Lydia is in the door way. Erica doesn’t know how long she’s been there. She’s definitely not carrying snacks; her arms are folded across her stomach, half defensive and half protective, and she’s watching Erica like she’s a bomb about to go off.

“…I’m going to cut his brake lines,” Erica says, which is not sensitive or well thought-out.

“Not now that you’ve made us accessories, you’re not.” Allison releases her wrist, and after a moment Erica knows why. She stands, a little wobbly because even her legs are full of feelings right now apparently, and goes over to Lydia in the doorway.

“Can I hug you?”

“Ugh. I guess, if you’re going to be sappy,” Lydia says, disgusted, and clings to Erica very hard when she wraps her arms around her. Allison squishes against her back a minute later and they stand in the doorway in a weird pile until Allison slowly starts waddling them towards the bed and plops down. Lydia ends up in Allison’s lap, and Erica ends up half on top of her and half on top of her discarded laptop.

“Ow,” she says, and they all disentangle. Allison wipes her eyes a little and Erica pretends not to notice.

“What do I need to know so I don’t fuck things up?” she asks when they’ve all had a bit of breathing space. Lydia glances at her, does a quick little flicker of a shrug that is trying to be casual but definitely isn’t, and starts listing on her fingers.

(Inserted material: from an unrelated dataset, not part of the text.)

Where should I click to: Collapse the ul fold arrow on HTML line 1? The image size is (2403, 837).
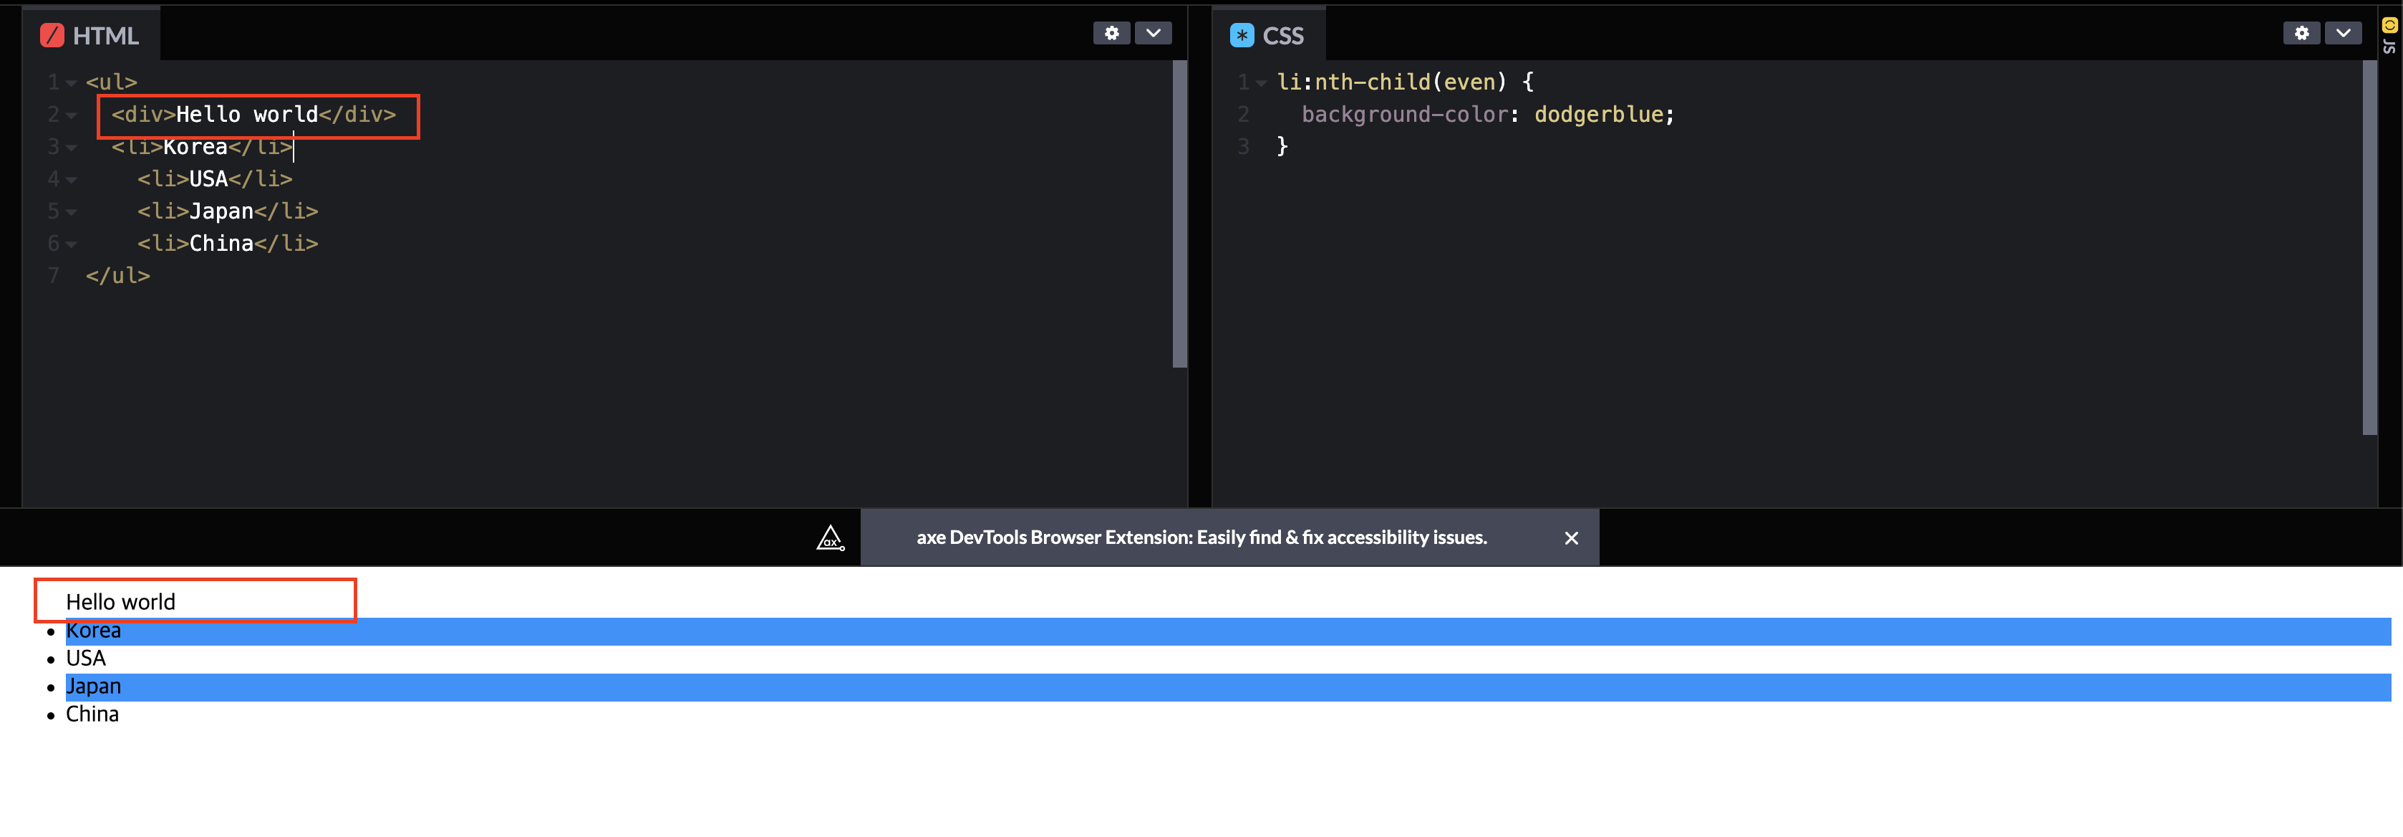(x=71, y=83)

“Don’t worry about telling me if something’s real or not, that’s Allison’s job. Don’t bring it up if I don’t do it first. Don’t, like, freak out if I bring it up. Don’t tell me not to switch from medication to cognitive-behavioral treatment, my understanding of neuropsychology is definitely more advanced than yours and I’m infinitely more qualified to weigh the risks and advantages. Don’t fucking start doubting everything I say because I’m ~delusional~, it’s not cute.”

She bites the last word off viciously. Erica can kind of hear a bruise under there, the kind she’s familiar with herself, because she’s not fragile or erratic or weak and she's constantly wondering who sees her that way, who won't trust her because they think she can't handle it.

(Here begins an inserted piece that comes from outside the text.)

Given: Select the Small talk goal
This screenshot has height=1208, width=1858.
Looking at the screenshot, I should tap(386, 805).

“Don’t call me a psycho, or crazy.”

“And don’t call people on the news who kill people crazy,” Allison puts in. When Erica glances at her she’s not even looking at her; she’s glaring at the door like she’s not even seeing it and her face is sharp, so sharp. “They’re murderers. It’s different.”

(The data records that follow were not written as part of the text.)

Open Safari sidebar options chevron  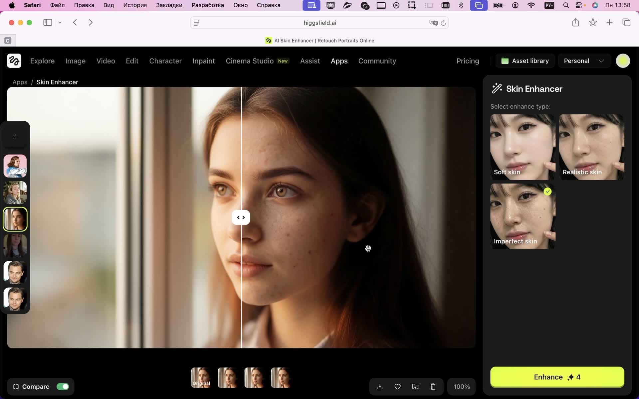[60, 23]
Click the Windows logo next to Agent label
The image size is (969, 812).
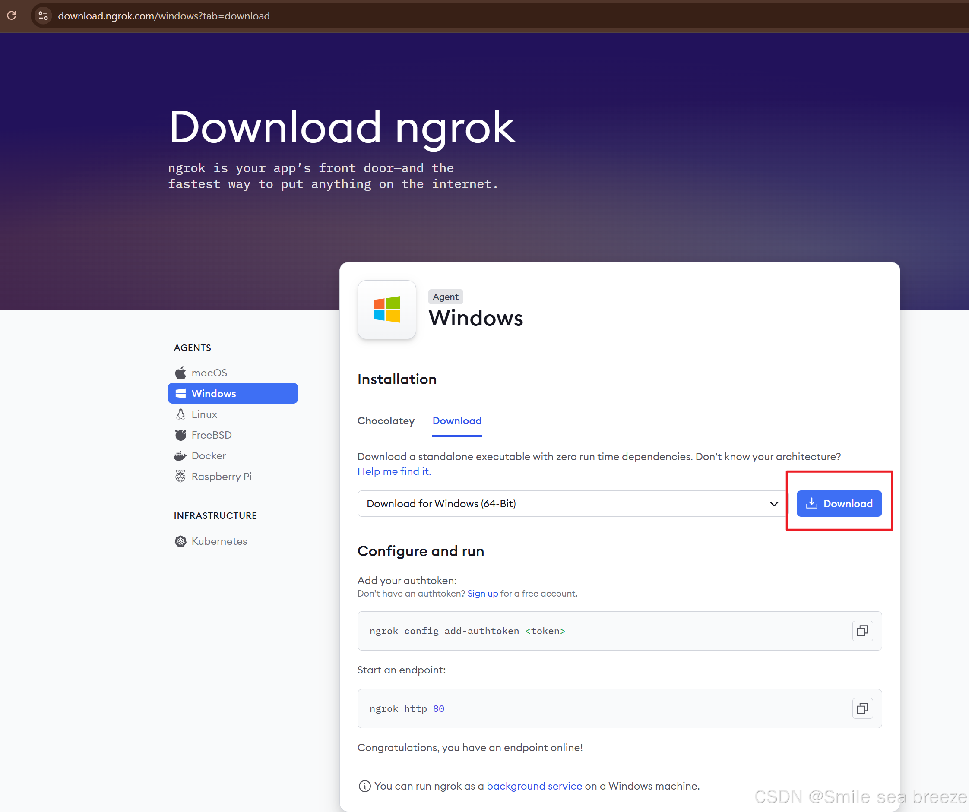tap(387, 310)
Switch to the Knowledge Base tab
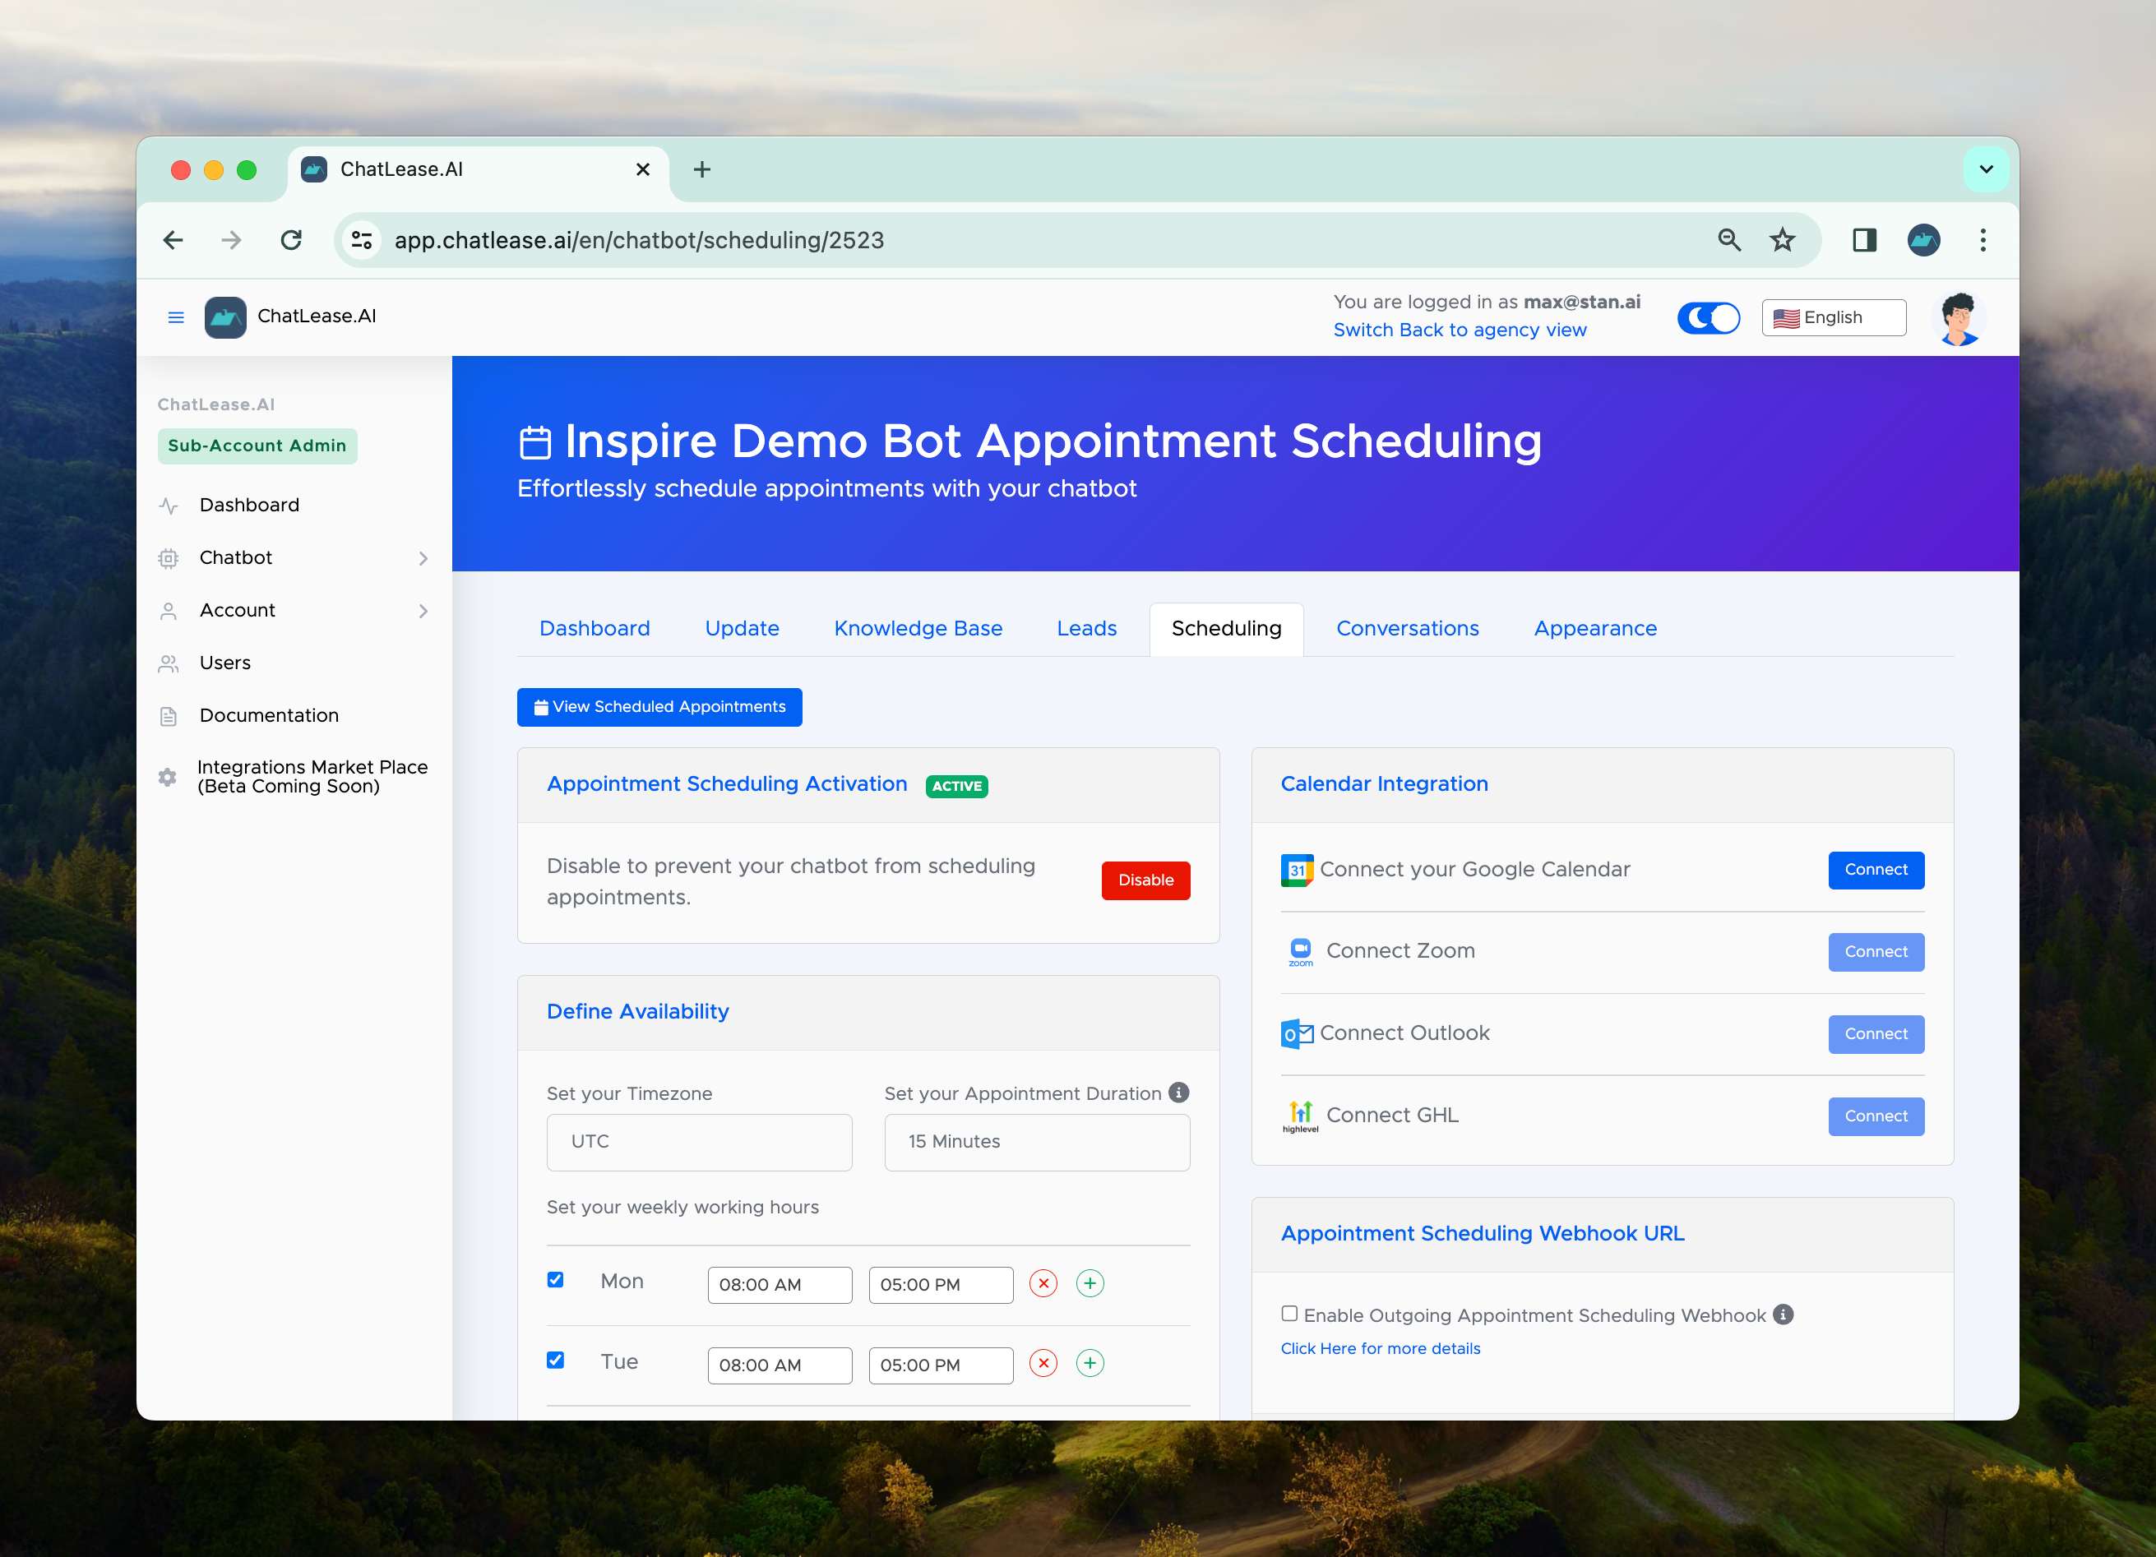This screenshot has height=1557, width=2156. pos(917,628)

“I get it. I won’t,” Erica promises. Knowing what she does now, she’s kind of stunned that in the wake of all that they even bothered to let her sit at their table. With the stuff they were dealing with, how did they have the space to give a shit about her?

“You didn’t have to tell me. You didn’t have to do any of this. You could have just told me to fuck off,” she whispers.

“I’m okay with you knowing,” Lydia says, eyes steady.

“Are we gonna regret telling you?” Allison asks, and weirdly she’s not threatening. She’s actually kind of smiling.

“No.” Erica meant to think more before she responded, but it felt so important to get that out, get it clear. “No, I swear, you won’t.”

“Hm.”

Erica doesn’t even remotely see it coming when Allison leans over and presses a kiss to the side of her mouth, just barely on her cheek and not her lips.

“Am I gonna regret that?”

Eric stares. She knows she’s supposed to make words now but they’ve all left her, chased away by the smooth brush of Allison’s cheek against hers.

Lydia pecks her other cheek, quick and darting and playful.

“Come on Reyes. Dare you.”

Oh my god is this really happening right now?

“Shut up, you’re fucking with me,” she gets out, stunned.

“I mean, not yet.” Oh my god. Also, Allison is the dirty one, who’d have thought?

“Unless you don’t want to?” Lydia sits back a little, perfect hair and perfect mind and slightly smudged lipgloss.

“You don’t have to,” Allison echoes, so careful.

They’re the first real friends Erica has had in years, maybe ever. Probably a more cautious person would be scared to make them the first girlfriends too, but Erica’s always been kind of reckless.

“I’ll take that dare,” she says, and turns her head just enough to meet Allison's lips straight on this time.